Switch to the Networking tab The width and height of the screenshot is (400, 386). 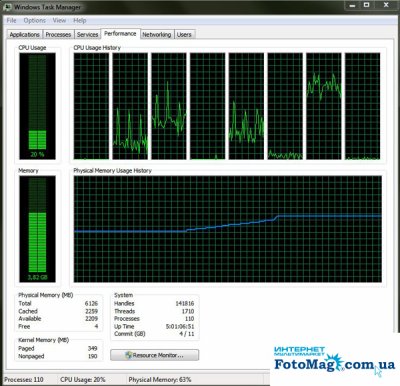[157, 34]
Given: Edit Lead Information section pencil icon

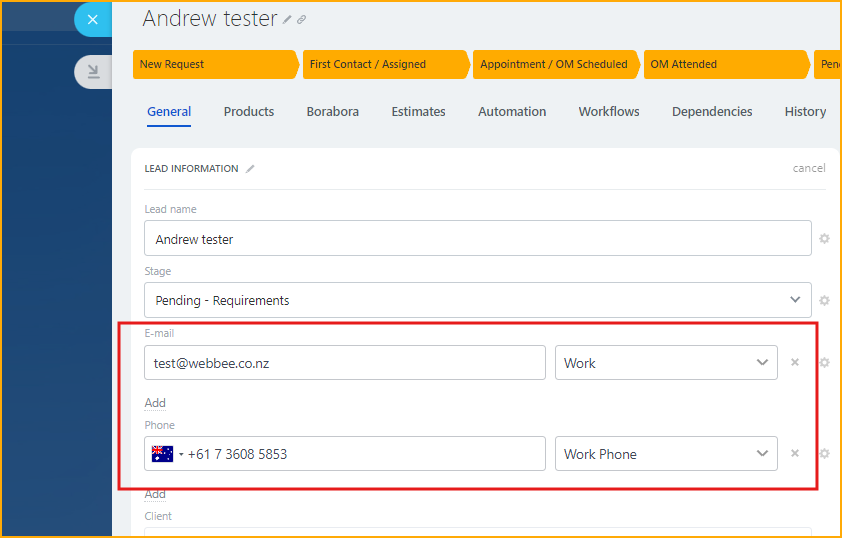Looking at the screenshot, I should tap(250, 169).
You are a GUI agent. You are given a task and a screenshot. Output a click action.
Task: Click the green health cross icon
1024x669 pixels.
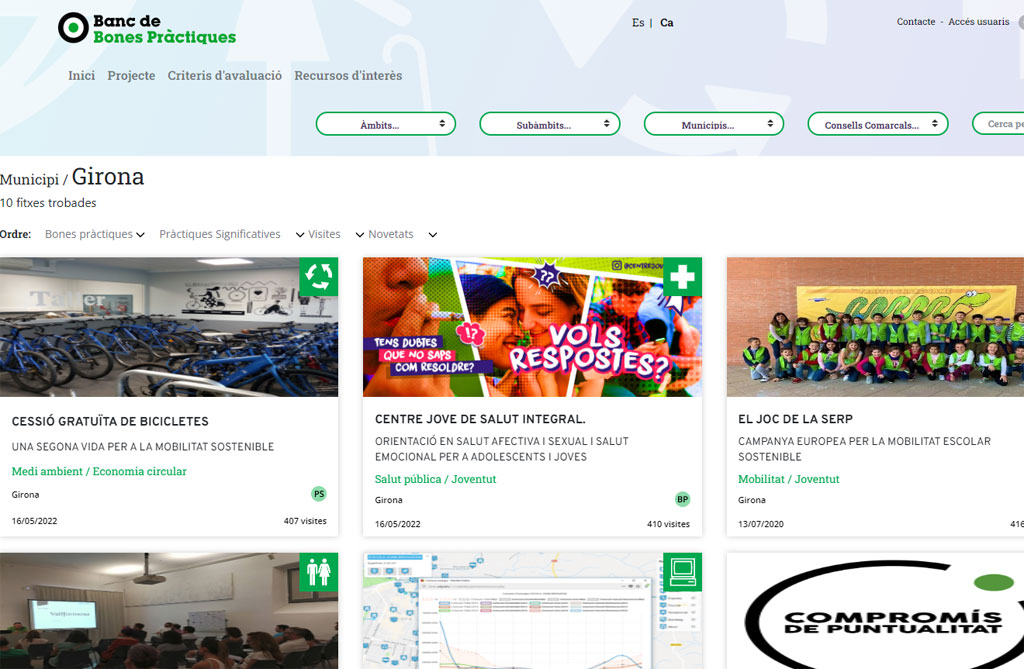coord(683,277)
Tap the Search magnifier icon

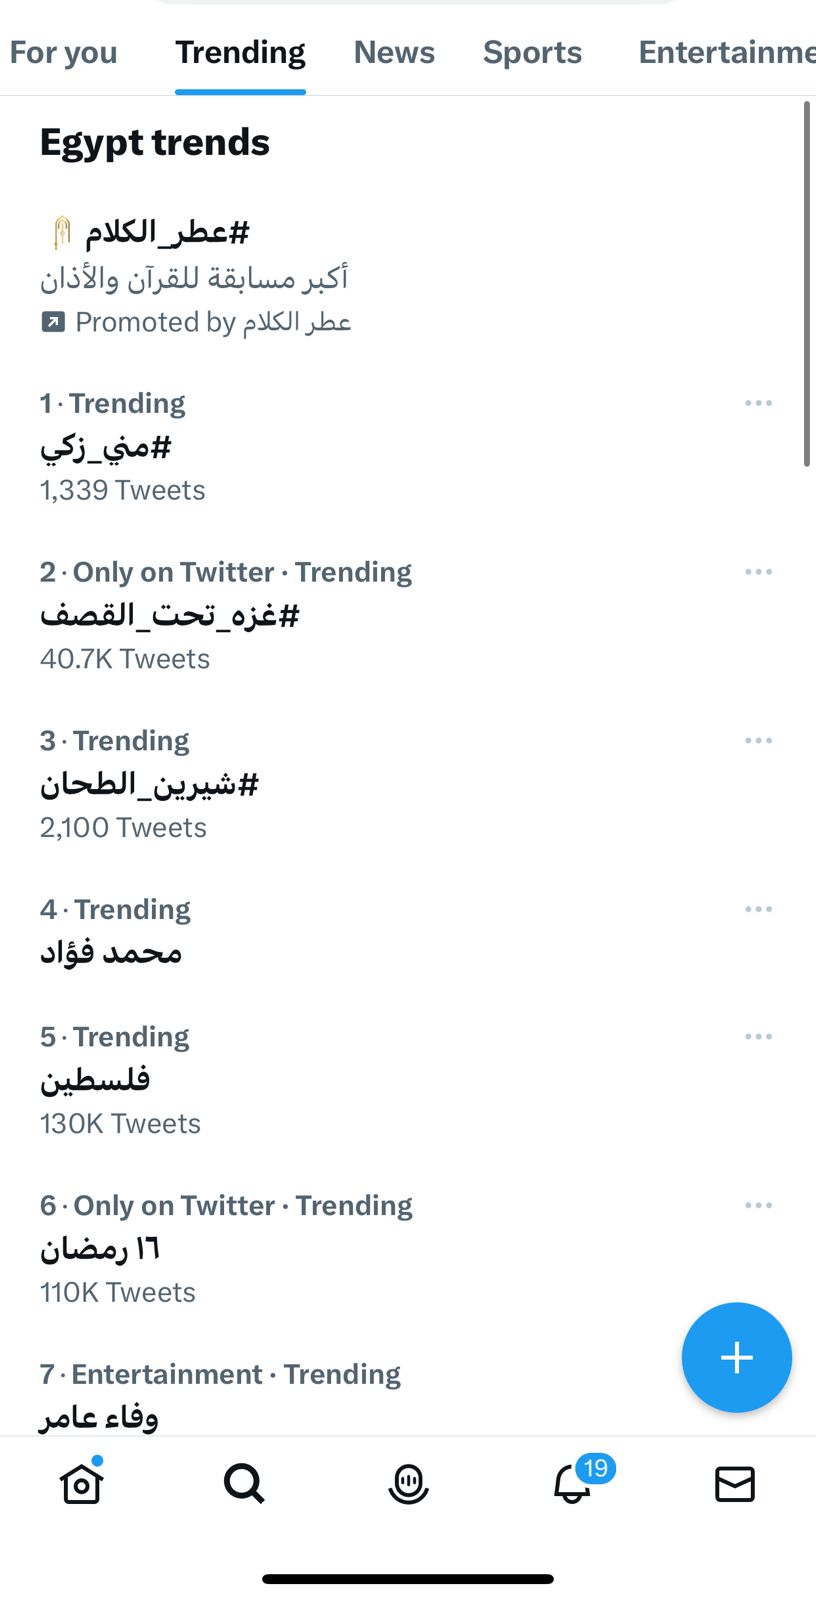click(x=244, y=1483)
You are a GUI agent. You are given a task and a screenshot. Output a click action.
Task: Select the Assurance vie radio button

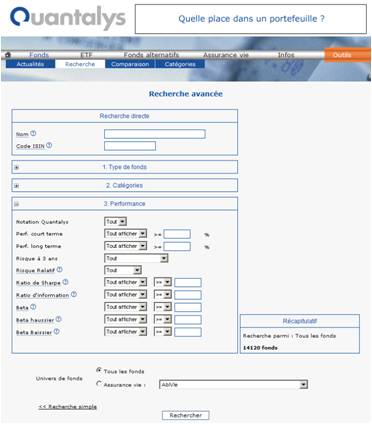[x=99, y=384]
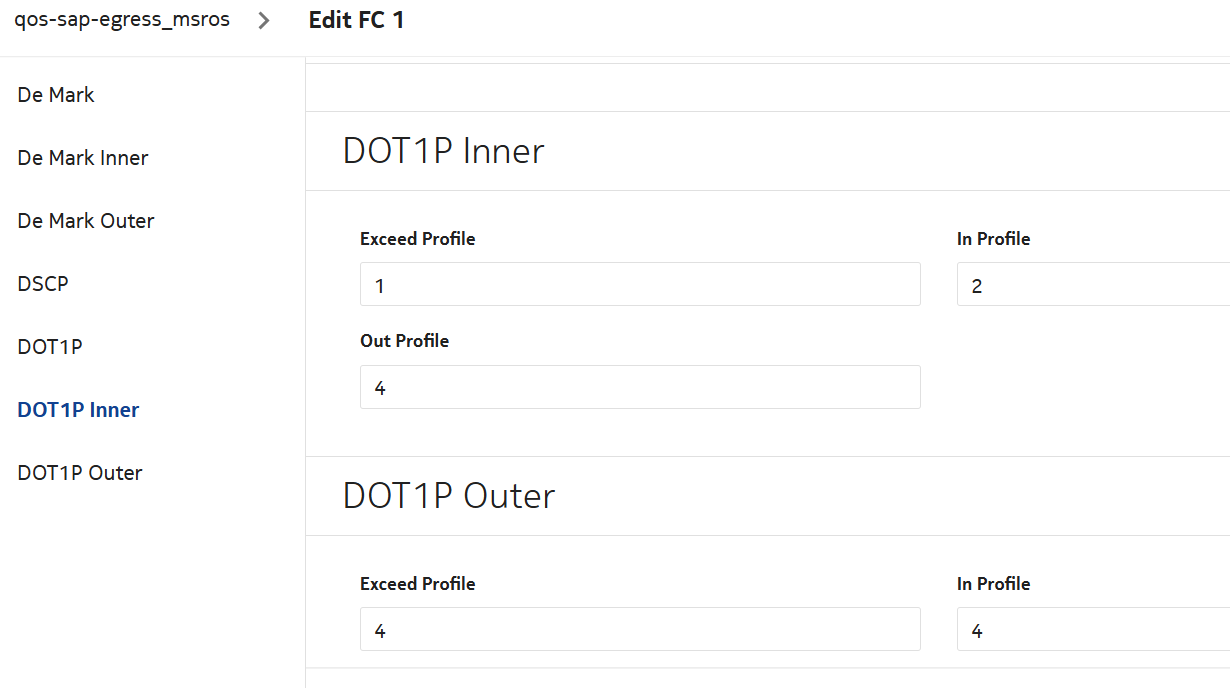Screen dimensions: 1230x688
Task: Jump to De Mark Outer section
Action: 86,221
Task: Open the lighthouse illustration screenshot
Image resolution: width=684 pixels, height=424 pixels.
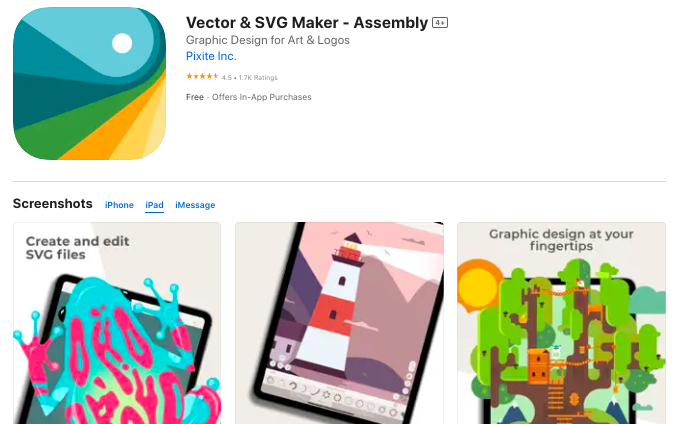Action: point(339,323)
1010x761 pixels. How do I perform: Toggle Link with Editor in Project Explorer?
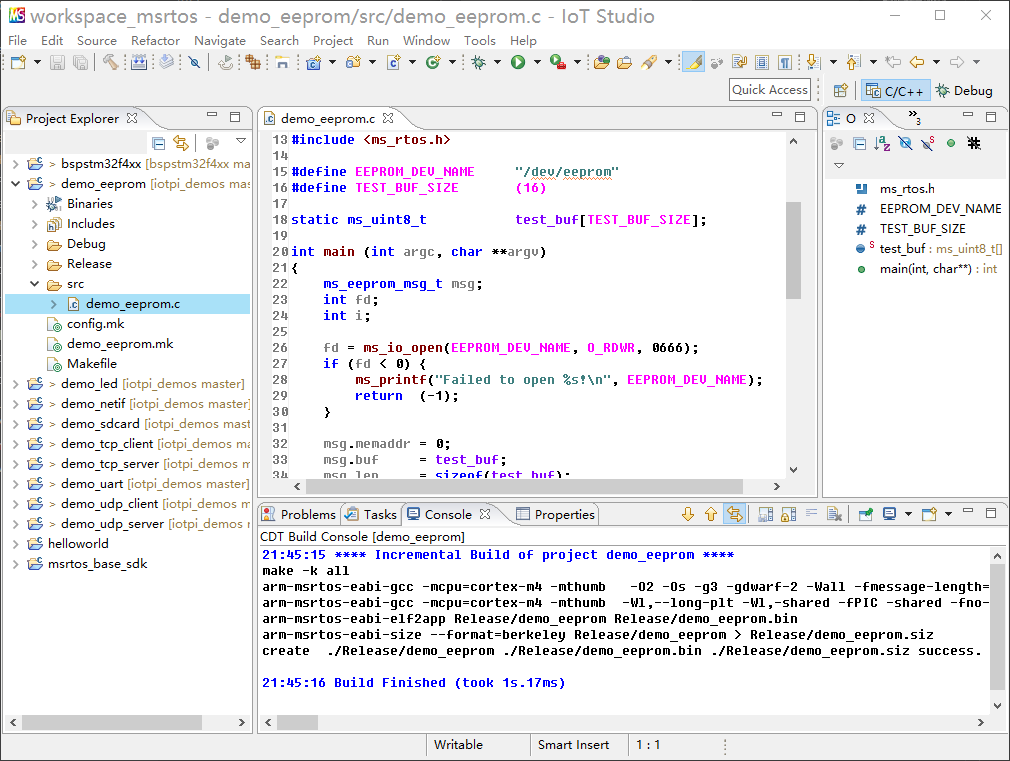pyautogui.click(x=181, y=143)
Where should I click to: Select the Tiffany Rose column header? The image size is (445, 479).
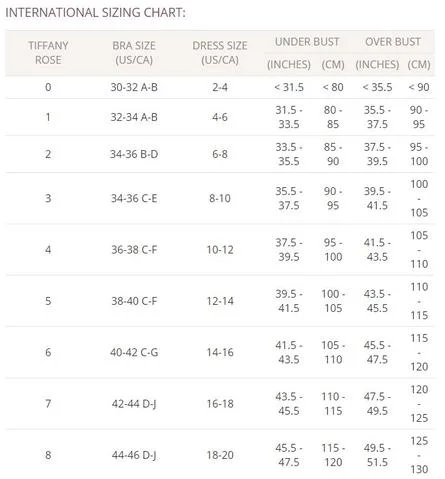coord(48,53)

───

:: Task statement ::
Leave out the pictures, and extract exactly the lines from the one with "Where should I" through the end of the records, both ends included.

:: Exercise response ::
Where should I click to: Select the Tiffany Rose column header? The image size is (445, 479).
coord(48,53)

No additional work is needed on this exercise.